Before I do, is there a better or cheaper option I should look at? The only cheaper ones I've come across so far are intended for BMXs and look a bit rubbish, but I might be missing some.

Cheers,
Matthew


----------



## EasyTom (16 Jan 2009)

I got a Surly tugnut, you can find them here on Wiggle:
http://www.wiggle.co.uk/p/Cycle/7/Surly_Tuggnut_Chain_Tensioner/5360018550/

I was going to get the MKS ones from Will at HubJub but he didn't have them in stock. 

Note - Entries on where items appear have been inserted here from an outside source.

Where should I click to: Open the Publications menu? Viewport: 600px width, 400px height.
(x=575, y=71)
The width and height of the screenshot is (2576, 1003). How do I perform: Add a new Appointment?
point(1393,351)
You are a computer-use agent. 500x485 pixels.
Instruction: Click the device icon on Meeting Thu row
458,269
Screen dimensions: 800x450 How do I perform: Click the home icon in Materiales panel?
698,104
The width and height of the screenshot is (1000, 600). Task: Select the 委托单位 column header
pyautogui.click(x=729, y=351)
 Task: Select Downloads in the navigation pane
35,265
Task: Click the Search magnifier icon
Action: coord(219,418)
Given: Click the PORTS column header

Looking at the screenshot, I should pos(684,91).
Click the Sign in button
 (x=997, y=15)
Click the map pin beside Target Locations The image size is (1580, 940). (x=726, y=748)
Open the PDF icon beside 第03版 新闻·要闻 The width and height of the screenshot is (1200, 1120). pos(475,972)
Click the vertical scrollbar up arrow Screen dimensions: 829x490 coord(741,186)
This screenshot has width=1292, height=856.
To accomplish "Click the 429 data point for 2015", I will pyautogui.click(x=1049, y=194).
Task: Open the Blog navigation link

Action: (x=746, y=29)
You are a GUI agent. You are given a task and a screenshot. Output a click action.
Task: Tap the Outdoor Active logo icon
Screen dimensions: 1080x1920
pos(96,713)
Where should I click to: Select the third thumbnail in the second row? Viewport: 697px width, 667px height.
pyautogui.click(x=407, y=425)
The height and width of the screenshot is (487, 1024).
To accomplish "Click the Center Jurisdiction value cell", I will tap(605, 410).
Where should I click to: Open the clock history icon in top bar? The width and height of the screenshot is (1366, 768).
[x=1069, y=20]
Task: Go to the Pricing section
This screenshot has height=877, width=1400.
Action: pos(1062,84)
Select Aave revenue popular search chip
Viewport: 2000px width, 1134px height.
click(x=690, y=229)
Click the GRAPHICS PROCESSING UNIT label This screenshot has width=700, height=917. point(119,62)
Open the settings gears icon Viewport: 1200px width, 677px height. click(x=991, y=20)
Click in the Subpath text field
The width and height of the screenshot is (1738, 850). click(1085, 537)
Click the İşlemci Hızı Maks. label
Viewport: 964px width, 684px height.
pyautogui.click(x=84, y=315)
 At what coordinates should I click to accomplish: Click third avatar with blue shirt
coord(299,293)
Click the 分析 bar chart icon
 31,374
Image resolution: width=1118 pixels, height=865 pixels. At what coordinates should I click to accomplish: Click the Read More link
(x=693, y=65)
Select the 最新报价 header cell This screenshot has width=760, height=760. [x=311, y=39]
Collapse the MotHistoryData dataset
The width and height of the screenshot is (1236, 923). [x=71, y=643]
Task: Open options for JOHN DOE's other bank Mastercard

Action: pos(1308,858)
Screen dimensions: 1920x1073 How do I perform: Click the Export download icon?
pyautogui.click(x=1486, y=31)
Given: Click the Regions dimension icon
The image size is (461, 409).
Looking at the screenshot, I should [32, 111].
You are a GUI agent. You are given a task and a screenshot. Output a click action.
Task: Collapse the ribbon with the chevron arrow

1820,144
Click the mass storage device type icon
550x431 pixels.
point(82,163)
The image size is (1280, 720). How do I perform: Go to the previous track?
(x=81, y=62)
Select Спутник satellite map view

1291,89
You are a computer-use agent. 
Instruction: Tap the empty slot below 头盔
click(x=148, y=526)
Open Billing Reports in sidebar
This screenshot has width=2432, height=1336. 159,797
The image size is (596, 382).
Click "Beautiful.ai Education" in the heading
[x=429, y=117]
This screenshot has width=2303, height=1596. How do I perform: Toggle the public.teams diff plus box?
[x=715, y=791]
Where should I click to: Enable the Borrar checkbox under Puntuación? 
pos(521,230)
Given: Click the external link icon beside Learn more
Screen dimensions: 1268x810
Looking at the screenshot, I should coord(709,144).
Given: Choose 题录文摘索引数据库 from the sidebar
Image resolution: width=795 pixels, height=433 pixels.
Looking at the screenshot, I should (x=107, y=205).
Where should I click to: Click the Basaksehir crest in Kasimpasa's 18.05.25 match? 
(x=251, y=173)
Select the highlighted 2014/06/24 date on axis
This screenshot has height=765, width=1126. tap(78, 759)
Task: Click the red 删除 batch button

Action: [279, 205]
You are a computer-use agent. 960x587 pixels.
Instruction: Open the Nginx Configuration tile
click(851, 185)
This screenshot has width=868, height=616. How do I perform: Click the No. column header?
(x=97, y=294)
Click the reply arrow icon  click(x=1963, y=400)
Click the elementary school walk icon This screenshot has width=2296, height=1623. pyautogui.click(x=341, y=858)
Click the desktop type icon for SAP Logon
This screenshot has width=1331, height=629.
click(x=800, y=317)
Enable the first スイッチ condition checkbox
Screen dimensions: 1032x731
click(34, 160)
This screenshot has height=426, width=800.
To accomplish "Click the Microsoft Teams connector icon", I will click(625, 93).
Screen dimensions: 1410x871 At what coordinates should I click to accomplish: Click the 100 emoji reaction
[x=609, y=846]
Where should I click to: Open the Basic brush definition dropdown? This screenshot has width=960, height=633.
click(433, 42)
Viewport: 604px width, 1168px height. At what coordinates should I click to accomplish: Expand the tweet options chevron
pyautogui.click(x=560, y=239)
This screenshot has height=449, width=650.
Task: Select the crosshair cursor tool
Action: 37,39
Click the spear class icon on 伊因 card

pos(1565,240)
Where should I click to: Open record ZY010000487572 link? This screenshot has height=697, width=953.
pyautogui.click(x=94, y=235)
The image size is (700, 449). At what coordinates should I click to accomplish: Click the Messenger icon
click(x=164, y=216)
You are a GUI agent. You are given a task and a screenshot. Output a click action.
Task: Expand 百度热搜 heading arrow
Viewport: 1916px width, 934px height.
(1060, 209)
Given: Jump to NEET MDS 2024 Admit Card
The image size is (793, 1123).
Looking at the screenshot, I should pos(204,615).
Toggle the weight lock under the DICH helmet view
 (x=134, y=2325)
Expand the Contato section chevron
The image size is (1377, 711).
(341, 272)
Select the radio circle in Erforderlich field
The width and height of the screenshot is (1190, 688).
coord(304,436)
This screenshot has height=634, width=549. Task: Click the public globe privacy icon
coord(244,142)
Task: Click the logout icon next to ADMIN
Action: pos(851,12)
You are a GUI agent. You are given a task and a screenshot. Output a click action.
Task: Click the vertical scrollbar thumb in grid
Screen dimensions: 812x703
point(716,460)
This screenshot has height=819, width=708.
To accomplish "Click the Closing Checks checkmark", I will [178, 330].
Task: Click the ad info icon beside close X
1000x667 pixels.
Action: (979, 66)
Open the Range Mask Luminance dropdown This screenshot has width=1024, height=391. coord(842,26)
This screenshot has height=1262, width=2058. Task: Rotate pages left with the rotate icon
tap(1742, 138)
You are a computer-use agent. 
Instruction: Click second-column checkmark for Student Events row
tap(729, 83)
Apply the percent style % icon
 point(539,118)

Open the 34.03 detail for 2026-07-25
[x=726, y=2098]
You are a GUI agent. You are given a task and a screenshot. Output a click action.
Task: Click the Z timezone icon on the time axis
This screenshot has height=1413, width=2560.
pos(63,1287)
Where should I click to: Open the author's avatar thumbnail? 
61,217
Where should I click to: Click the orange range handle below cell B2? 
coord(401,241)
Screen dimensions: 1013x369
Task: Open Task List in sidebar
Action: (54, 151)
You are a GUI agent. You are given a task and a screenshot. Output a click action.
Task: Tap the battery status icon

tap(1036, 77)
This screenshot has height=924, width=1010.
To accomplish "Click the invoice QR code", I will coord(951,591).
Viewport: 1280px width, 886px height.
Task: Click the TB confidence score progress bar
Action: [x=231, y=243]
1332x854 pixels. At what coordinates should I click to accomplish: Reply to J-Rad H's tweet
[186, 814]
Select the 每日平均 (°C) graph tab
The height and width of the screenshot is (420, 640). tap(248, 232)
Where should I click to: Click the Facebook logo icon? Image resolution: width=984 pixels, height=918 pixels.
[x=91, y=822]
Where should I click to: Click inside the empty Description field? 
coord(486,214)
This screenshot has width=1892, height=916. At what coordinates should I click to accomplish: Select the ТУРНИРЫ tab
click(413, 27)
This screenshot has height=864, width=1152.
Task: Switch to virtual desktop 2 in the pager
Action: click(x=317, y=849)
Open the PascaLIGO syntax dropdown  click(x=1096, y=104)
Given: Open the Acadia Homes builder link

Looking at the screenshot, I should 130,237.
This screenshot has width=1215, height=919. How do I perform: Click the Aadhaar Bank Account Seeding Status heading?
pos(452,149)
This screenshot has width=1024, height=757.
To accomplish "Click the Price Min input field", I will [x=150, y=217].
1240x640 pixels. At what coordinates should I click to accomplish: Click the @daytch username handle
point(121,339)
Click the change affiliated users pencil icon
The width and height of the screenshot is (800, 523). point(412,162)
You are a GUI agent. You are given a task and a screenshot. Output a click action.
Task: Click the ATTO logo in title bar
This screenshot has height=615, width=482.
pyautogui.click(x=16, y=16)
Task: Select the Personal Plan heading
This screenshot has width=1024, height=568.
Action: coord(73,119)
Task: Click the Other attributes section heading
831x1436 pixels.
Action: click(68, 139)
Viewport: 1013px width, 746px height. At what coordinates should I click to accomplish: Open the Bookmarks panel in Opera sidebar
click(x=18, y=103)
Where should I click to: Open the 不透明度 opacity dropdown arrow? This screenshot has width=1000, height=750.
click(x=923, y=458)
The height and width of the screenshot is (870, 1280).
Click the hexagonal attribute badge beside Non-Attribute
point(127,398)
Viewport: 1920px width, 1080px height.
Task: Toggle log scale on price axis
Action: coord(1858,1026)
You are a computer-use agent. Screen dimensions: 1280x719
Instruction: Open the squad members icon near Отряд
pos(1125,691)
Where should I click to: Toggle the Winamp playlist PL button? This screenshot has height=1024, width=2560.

The Surly one is also a bottle opener. After using it I have found that it works well enough having just one on the drive side and the good thing is that you can twiddle it with your fingers (just). I think, though I've not used the MKS ones, that it would be a pain in the neck to fiddle with two bolts and a spanner to tug the chain a little. I do like the look of the MKS ones though.


----------



## MajorMantra (16 Jan 2009)

Thanks for the reply, I picked up the Surly one today since it was actually in stock at Edinburgh Bike Coop. Less hassle than waiting for Hubjub to restock.

Cheers,
Matthew


----------



## e-rider (21 Jan 2009)

I bought the mks ones from hubjub a while back - I went for the narrow ones as they were recommended for steel frames (that's what I have) and they were far too narrow - I'm not sure how many bikes out there actually have dropouts that narrow - my frame is a 531 track frame from the 1960s and it has quite thin dropouts - but not thin enough! Now thye are sitting in my shed collecting dust - they are the nice allen key ones - might hand them on the wall as they look so good; complete with njs stamp also!


----------



## MajorMantra (21 Jan 2009)

tundragumski said:


> I bought the mks ones from hubjub a while back - I went for the narrow ones as they were recommended for steel frames (that's what I have) and they were far too narrow - I'm not sure how many bikes out there actually have dropouts that narrow - my frame is a 531 track frame from the 1960s and it has quite thin dropouts - but not thin enough! Now thye are sitting in my shed collecting dust - they are the nice allen key ones - might hand them on the wall as they look so good; complete with njs stamp also!



Perhaps ultra-skinny keirin frames really are that thin. You should stick them on ebay you know. You'll probably get more than you paid for them given the difficulty in obtaining them new.

Matthew


----------



## Tail End Charlie (23 Jan 2009)

The thin MKS tugs fit the likes of a Fuji track frame. A pal at work has them on and they do look very neat.


----------